TASK BRIEF = Every record below must be returned word for word, with the pictures left out.

(Dataset entries)
========================

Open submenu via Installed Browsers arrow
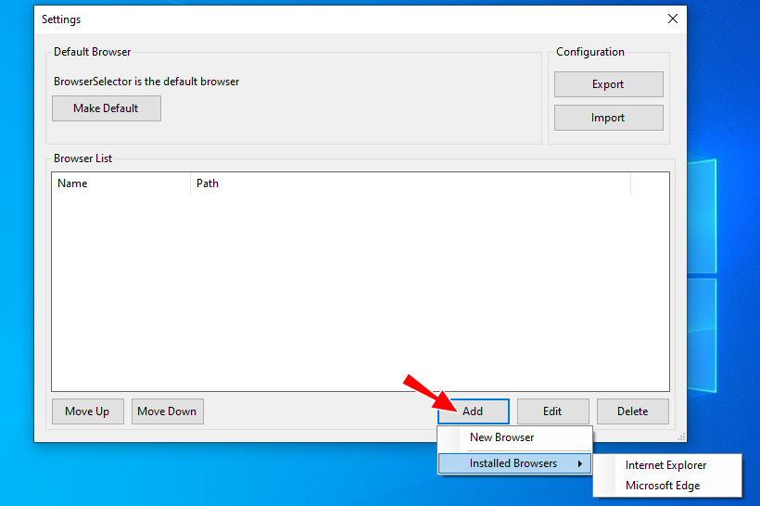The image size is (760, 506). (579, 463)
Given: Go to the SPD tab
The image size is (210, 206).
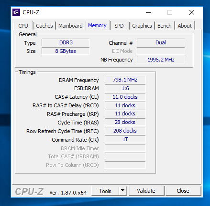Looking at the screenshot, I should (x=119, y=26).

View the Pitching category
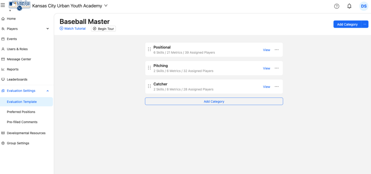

========================

OUTPUT BELOW =
Open submenu via Installed Browsers arrow
The image size is (760, 506). (579, 463)
Given: Go to the SPD tab
The image size is (210, 206).
Looking at the screenshot, I should (x=119, y=26).

View the Pitching category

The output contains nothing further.